Moon’s office said Monday that officials from Seoul and Tokyo held talks over longstanding disputes about wartime history and a “future-oriented” development of their relations, but did not find enough common ground to support a summit between their leaders.

The countries had been discussing the possibility of Moon visiting Tokyo to participate in the Olympics’ opening ceremony and having talks with Prime Minister Yoshihide Suga about repairing bilateral ties that have sunk to postwar lows in recent years with disputes over history, trade and military cooperation.

“The Tokyo Olympics are a festival of peace for people around the world, and we hope that Japan holds the Olympics safely and successfully,” Moon’s office said in a statement. “We also hope our athletes, despite the difficult conditions, fully display the skills they have developed in competition and return home healthy.”

Relations between Seoul and Tokyo have been strained since South Korea’s Supreme Court in 2018 ordered some Japanese companies to compensate Korean forced laborers for their ordeals during Japan’s 1910-1945 colonial rule of the Korean Peninsula. The rulings led to further tensions over trade when Japan imposed export controls on chemicals vital to South Korea’s semiconductor industry in 2019.

Seoul accused Tokyo of weaponizing trade and threatened to terminate a military intelligence-sharing agreement with Tokyo that was a major symbol of their trilateral security cooperation with Washington.
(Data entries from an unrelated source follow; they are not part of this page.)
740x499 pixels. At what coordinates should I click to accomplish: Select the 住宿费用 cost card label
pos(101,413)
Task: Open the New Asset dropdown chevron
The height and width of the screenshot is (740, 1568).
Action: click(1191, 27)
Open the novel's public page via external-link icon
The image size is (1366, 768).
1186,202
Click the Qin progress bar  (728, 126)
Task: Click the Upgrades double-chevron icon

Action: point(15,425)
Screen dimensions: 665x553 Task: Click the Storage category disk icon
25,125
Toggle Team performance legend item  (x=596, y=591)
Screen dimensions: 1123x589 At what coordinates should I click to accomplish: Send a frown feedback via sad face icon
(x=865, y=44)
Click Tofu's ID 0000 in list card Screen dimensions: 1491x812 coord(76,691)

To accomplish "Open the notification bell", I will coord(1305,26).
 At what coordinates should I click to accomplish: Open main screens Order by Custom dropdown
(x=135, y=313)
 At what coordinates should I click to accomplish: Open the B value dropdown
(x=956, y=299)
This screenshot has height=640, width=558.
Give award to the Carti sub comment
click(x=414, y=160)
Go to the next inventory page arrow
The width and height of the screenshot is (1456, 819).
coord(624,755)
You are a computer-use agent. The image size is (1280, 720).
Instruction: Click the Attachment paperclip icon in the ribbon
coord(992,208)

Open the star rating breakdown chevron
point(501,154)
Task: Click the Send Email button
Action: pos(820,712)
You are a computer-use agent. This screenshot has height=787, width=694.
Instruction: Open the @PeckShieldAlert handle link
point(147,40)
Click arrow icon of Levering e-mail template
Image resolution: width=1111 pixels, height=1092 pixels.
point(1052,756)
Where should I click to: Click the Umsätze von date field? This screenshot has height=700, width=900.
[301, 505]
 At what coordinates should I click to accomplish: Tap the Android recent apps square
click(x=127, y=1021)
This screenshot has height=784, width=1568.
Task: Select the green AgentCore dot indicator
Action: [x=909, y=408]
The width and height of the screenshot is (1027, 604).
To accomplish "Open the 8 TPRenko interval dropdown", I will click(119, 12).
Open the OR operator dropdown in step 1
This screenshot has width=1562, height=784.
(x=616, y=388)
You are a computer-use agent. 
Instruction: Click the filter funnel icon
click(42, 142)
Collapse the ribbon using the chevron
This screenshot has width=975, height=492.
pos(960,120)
South Korea eventually backed off and continued the deal after being pressured by the Trump administration, which until then seemed content to let its allies escalate their feud in public.

Seoul’s Foreign Ministry on Saturday summoned Japanese Ambassador Koichi Aiboshi to protest remarks made by another senior Japanese diplomat who, according to a local broadcaster, used lewd language with its reporters to ridicule Moon’s hopes about using the Olympics to improve relations.

Also on Saturday, South Korea’s Olympic Committee removed banners at the Olympic athletes’ village in Tokyo that referred to a 16th-century Korean naval admiral who fought off an invading Japanese fleet after the International Olympic Committee ruled they were provocative.

In agreeing to take down the banners, the South Koreans said they received a promise from the IOC that displays of the Japanese “rising sun” flag will be banned at stadiums and other Olympic venues. The flag, portraying a red sun with 16 rays extending outward, is resented by many people in South Korea and other parts of Asia who see it as a symbol of Japan’s wartime past.